Colleges prepare to sue over TEC's collapse

30th June 1995 at 01:00
Principals of four colleges are set to sue the Employment Department over crippling debts resulting from the collapse of South Thames Training and Enterprise Council.

They were this week seeking seeking written counsel's opinion after legal advisers said they did have a possible case over the department's handling of the collapse and its refusal to accept financial liability. If they succeed, it would have wider implications for government departments and their responsibility for other quangos such as the Further Education Funding Council.

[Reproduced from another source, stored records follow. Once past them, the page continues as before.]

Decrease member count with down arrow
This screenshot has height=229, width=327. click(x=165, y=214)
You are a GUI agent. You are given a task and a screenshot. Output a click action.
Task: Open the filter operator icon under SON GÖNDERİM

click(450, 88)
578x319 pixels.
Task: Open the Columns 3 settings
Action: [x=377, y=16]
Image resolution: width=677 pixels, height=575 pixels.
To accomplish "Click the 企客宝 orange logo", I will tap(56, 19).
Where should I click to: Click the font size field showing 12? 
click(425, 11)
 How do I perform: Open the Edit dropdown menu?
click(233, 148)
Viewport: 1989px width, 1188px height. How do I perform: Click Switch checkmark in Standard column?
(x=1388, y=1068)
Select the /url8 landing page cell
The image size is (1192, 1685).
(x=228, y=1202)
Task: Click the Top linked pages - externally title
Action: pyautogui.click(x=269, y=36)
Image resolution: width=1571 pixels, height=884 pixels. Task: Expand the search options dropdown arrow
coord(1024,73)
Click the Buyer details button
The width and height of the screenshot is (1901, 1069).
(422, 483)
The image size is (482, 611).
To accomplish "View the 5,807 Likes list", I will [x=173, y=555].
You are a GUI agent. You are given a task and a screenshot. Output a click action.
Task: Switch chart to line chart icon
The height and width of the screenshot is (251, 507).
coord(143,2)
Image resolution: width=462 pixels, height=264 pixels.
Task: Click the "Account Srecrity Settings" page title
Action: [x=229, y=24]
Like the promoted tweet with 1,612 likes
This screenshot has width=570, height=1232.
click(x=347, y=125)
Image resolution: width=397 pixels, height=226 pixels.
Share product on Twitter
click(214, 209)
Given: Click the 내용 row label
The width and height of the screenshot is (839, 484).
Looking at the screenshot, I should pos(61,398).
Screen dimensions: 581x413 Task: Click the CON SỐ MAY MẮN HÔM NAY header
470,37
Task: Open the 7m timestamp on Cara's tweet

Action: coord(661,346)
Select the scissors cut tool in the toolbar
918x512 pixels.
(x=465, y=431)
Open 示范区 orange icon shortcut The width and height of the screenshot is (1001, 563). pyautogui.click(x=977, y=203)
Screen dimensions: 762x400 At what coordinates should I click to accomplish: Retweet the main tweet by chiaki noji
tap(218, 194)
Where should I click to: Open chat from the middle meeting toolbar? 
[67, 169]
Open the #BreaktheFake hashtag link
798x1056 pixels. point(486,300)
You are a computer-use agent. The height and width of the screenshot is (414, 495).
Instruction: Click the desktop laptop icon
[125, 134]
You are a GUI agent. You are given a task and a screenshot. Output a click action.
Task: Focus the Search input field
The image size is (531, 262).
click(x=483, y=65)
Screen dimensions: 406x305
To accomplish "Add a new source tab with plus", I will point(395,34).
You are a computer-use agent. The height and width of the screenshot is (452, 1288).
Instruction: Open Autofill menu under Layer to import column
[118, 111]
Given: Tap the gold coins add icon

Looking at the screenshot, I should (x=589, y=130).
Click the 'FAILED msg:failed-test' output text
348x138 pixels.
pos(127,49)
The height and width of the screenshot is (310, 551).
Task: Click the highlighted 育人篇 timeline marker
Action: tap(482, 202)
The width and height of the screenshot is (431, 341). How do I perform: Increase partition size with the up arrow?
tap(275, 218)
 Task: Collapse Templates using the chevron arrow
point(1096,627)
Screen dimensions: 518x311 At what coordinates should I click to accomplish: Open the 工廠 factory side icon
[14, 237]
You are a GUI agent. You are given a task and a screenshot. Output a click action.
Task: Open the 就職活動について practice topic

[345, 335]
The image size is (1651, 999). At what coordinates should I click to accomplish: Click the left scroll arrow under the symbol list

The TEC went under with almost Pounds 7 million debts, making private training providers bankrupt and leaving thousands of young unemployed people without places in one of Britain's economically most depressed areas. Four colleges - Lambeth, Lewisham, Southwark and Woolwich - were left with debts of almost Pounds 2m on unpaid contracts. The backlash has forced them double the number of redundancies planned this year. Lewisham's lay-offs have risen from 25 to 50. Hundreds of hopeful trainees will be turned away this autumn.

Geoff Pine, principal of Woolwich College, said: "We are advised that since the TECs were set up and nurtured by the department to use public money for training, they cannot be seen as separate companies in the broader sense. "

The four also argue that the TEC was never bankrupt and challenge the Government to come clean. In a letter to all college principals in England and Wales this week, they say: "The present insolvency of the TEC is entirely created by the DE claiming back Pounds 8 million of past payments made by South Thames TEC - payments the DE claim were unsubstantiated."

The legal action is part of a national campaign to force the TEC debate back onto the national agenda. The principals have also written to all MPs for the region, pressing them to raise questions in the Commons. It comes just one week after publication of a joint FEFC-TEC guide to better relations between TECs and colleges, a report the four say has struck "a sour note" in South London.